─── Source material

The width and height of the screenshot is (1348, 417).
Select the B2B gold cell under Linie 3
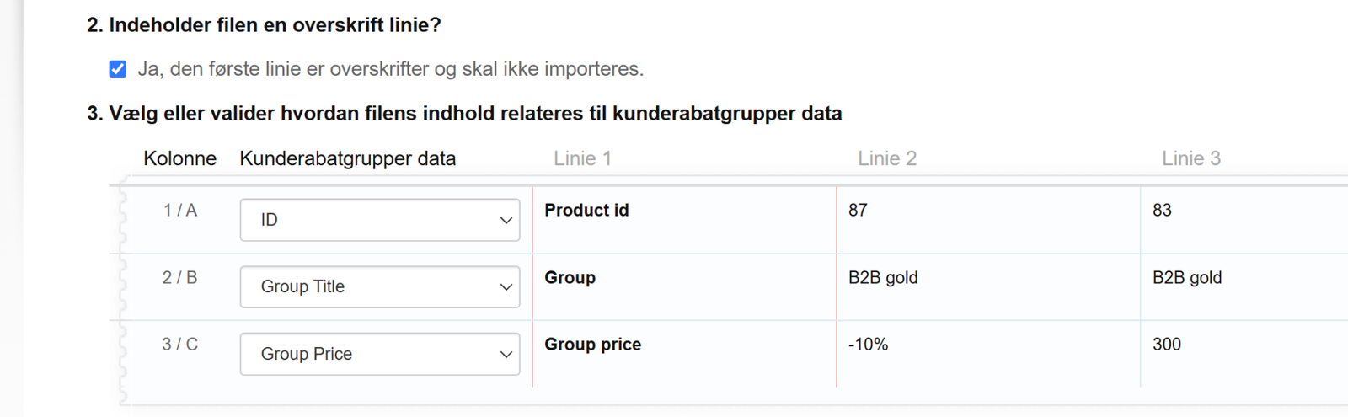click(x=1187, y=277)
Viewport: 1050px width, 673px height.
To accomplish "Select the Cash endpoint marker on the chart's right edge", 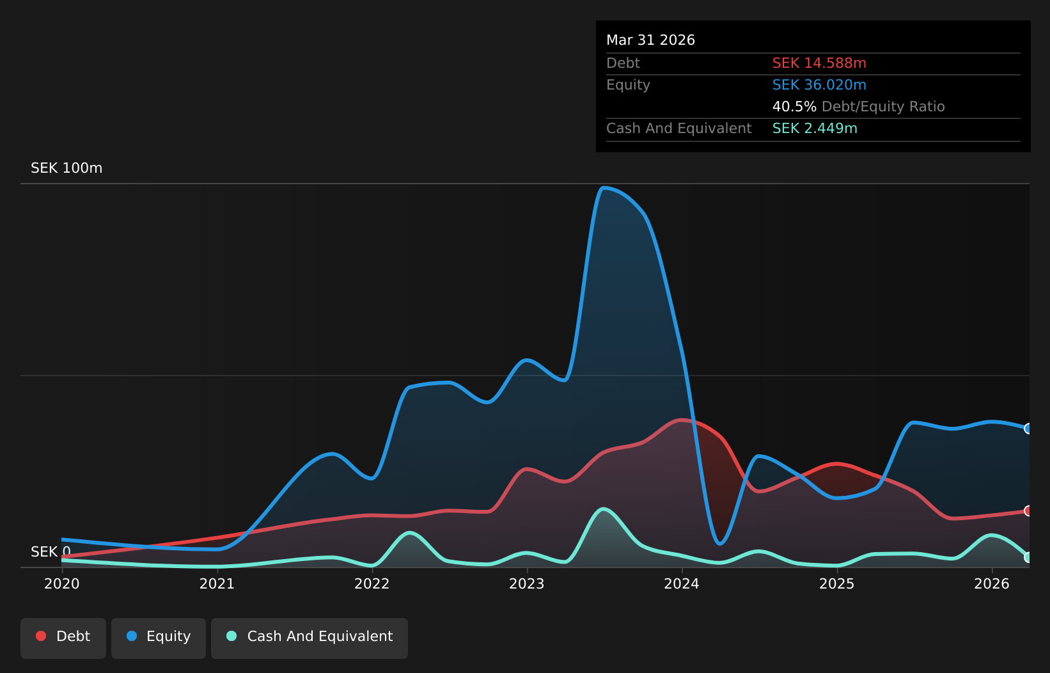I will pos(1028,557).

──────
─── Source material

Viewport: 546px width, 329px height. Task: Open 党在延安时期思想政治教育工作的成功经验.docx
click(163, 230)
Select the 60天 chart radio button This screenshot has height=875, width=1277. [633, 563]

──────
─── Source material

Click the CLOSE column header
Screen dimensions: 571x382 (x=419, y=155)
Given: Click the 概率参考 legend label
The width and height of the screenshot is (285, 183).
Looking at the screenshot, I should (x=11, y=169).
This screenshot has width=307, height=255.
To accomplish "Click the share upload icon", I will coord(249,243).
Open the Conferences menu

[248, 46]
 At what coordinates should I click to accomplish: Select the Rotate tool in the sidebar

──────

Exercise:
Copy out the material word for word, beginning at the line that contains "Click the CLOSE column header" and ending after the line that contains "At what coordinates".

Correct response:
Click the CLOSE column header
Screen dimensions: 571x382 (x=419, y=155)
Given: Click the 概率参考 legend label
The width and height of the screenshot is (285, 183).
Looking at the screenshot, I should (x=11, y=169).
This screenshot has width=307, height=255.
To accomplish "Click the share upload icon", I will coord(249,243).
Open the Conferences menu

[248, 46]
 At what coordinates should I click to accomplish: Select the Rotate tool in the sidebar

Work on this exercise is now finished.